- **WORK ORDER**: Each line below that includes "agent" counts once; report the total and nothing more.

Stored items
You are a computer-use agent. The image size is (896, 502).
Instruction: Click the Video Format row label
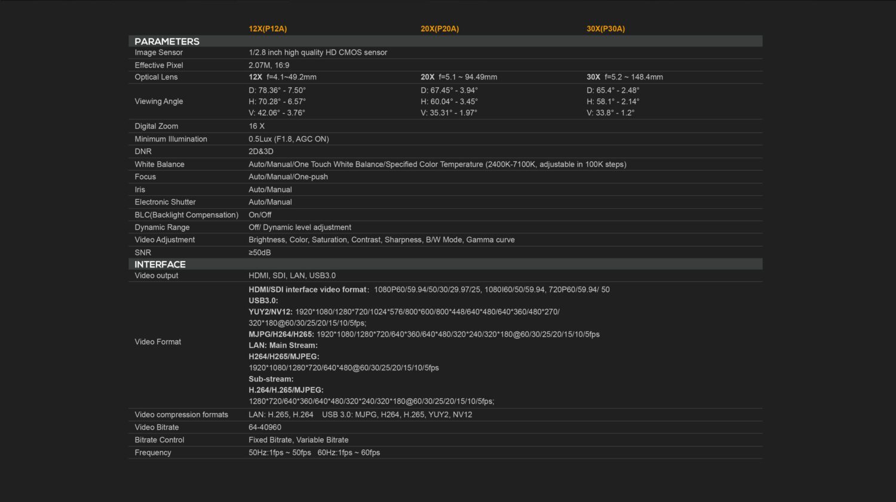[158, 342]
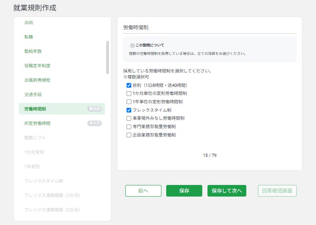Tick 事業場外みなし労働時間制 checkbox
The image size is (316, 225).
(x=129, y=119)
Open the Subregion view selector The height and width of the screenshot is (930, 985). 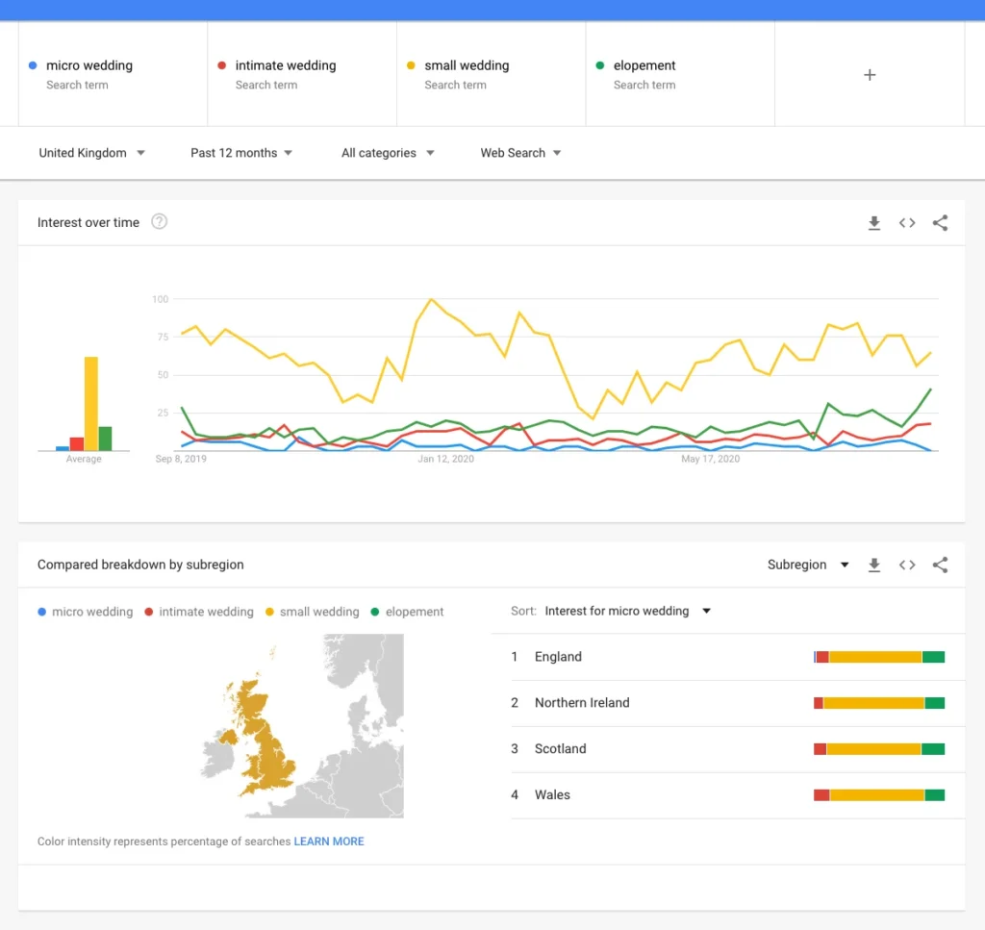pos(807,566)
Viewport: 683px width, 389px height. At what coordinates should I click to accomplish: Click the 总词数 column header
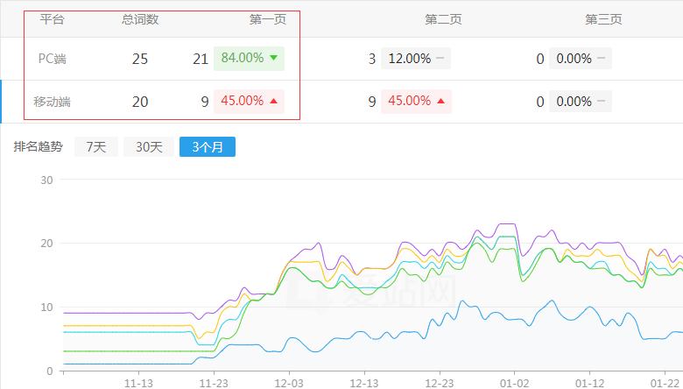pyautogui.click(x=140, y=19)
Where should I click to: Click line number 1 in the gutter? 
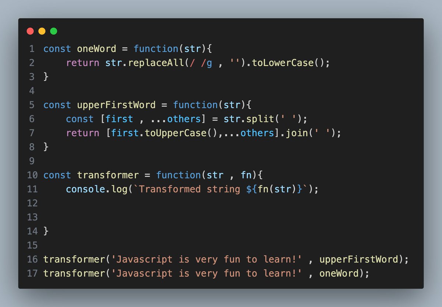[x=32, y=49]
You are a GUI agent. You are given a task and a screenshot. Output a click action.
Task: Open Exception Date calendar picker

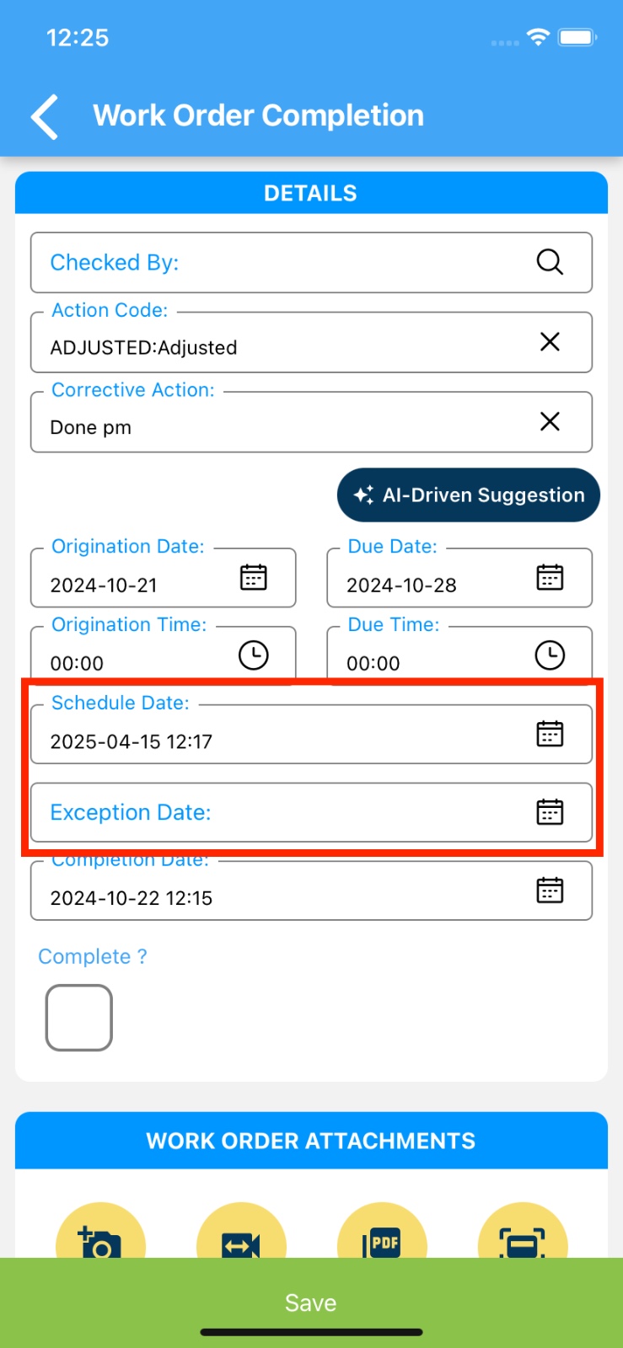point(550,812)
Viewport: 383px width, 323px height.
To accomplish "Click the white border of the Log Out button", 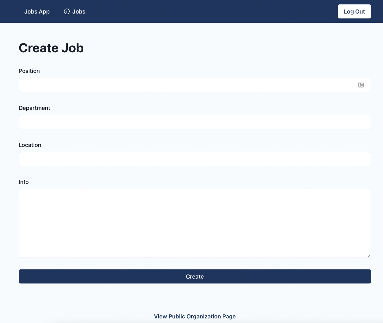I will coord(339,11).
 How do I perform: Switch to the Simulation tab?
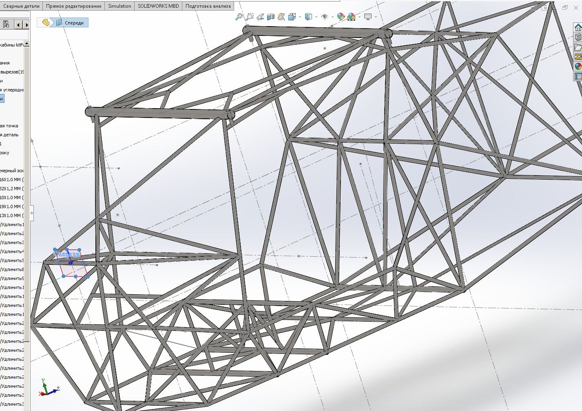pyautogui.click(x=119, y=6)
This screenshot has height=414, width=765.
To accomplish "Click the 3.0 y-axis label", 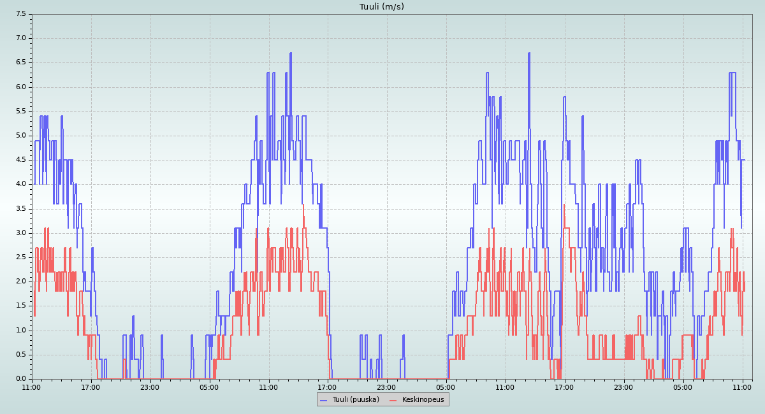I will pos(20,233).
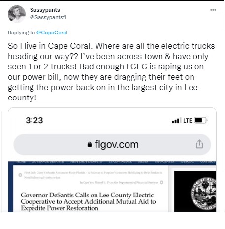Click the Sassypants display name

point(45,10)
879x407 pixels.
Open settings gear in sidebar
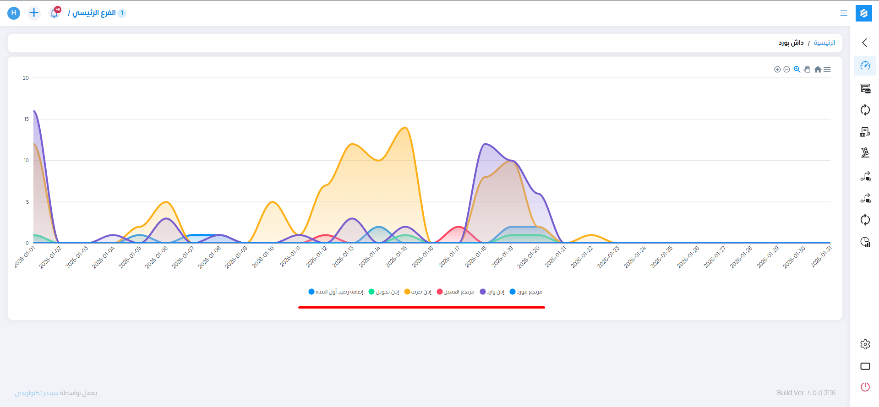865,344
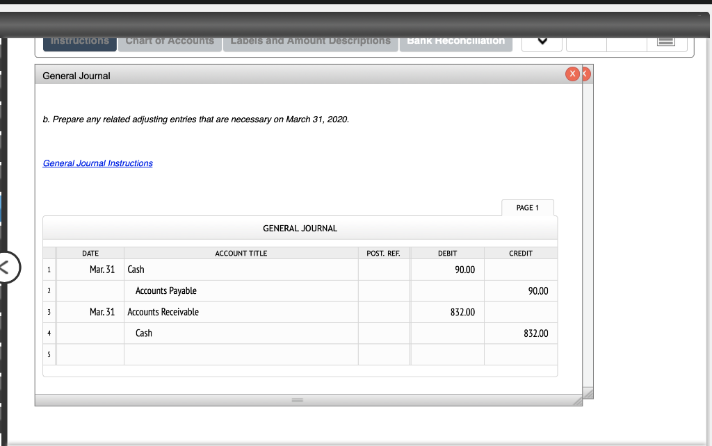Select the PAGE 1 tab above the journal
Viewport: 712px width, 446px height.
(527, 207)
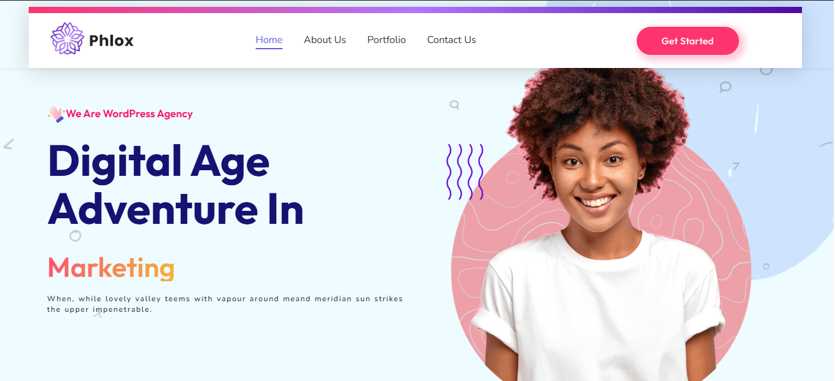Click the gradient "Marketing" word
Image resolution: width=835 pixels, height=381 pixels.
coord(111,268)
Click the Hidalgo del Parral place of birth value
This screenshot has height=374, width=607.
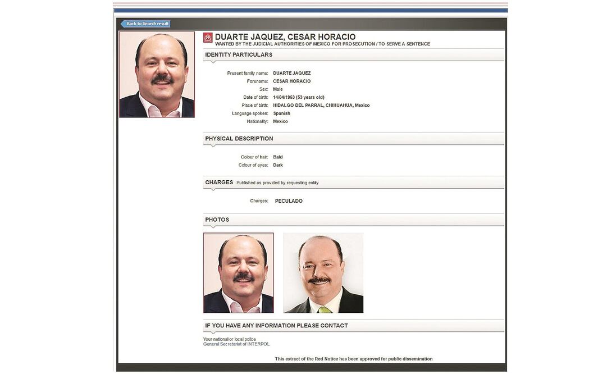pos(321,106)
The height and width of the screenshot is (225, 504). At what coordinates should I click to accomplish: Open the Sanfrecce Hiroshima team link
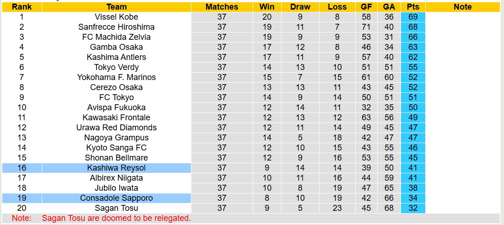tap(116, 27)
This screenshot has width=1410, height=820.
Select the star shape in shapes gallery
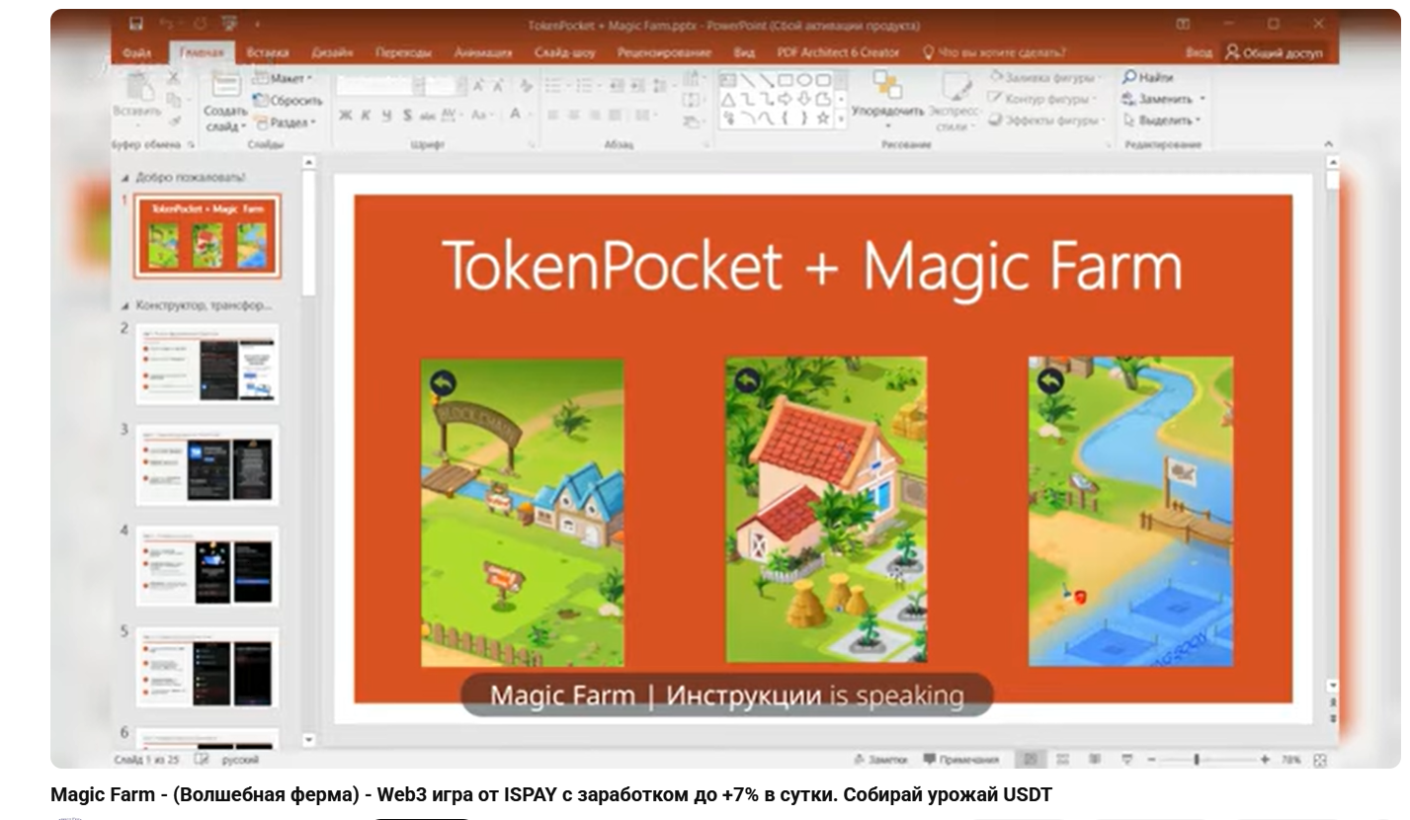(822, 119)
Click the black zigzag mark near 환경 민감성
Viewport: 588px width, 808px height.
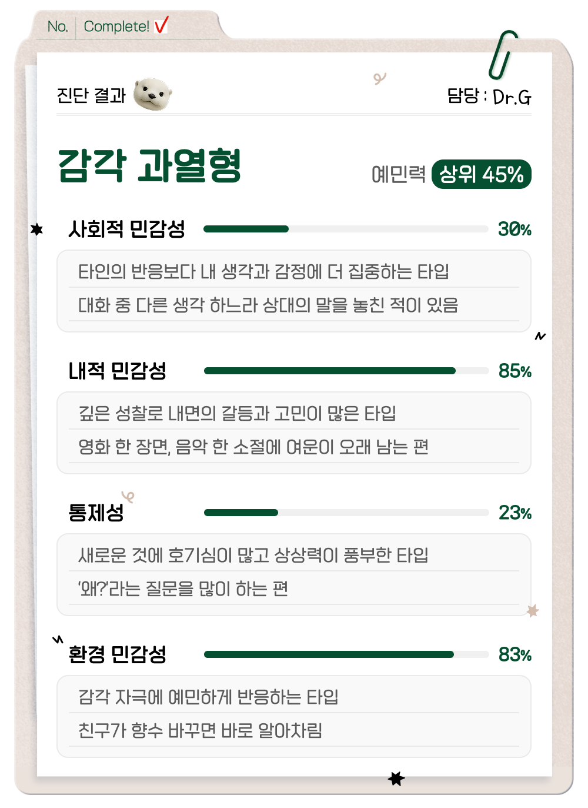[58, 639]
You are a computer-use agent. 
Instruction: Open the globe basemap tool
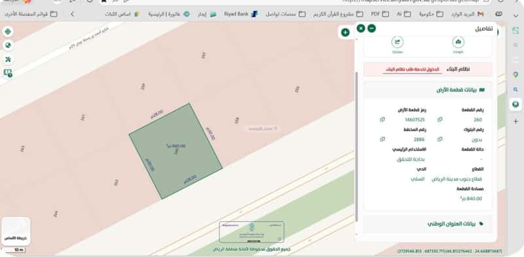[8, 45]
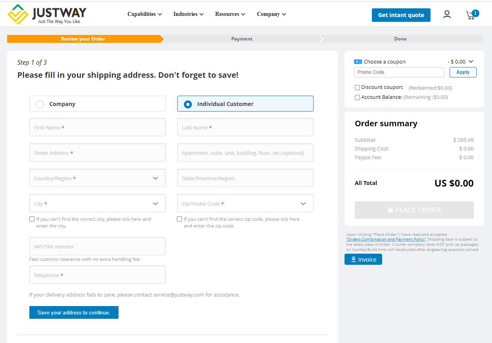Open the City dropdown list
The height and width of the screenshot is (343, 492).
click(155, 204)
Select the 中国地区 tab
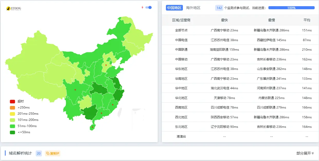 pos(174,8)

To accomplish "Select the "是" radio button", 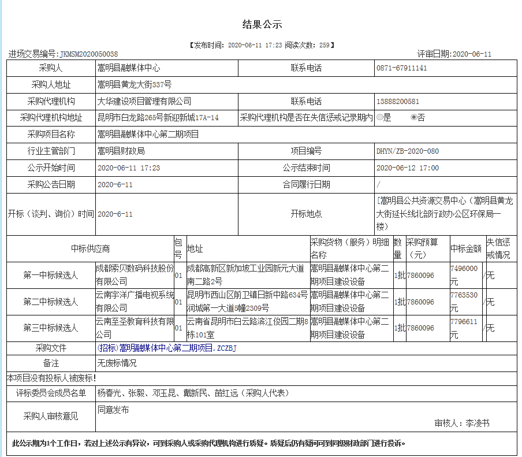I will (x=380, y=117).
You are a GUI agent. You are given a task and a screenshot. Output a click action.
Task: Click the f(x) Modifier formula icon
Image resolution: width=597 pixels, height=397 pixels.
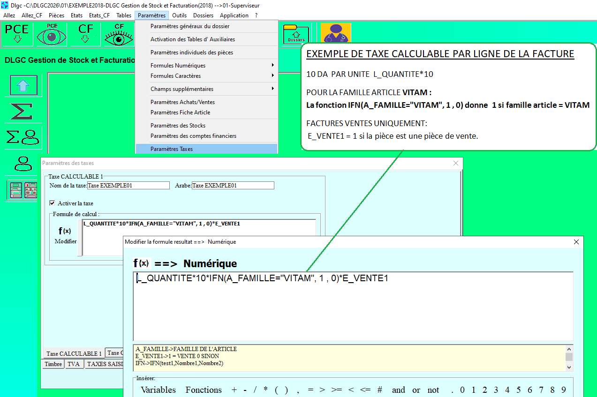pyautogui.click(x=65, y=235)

- **TASK RESPONSE**: 4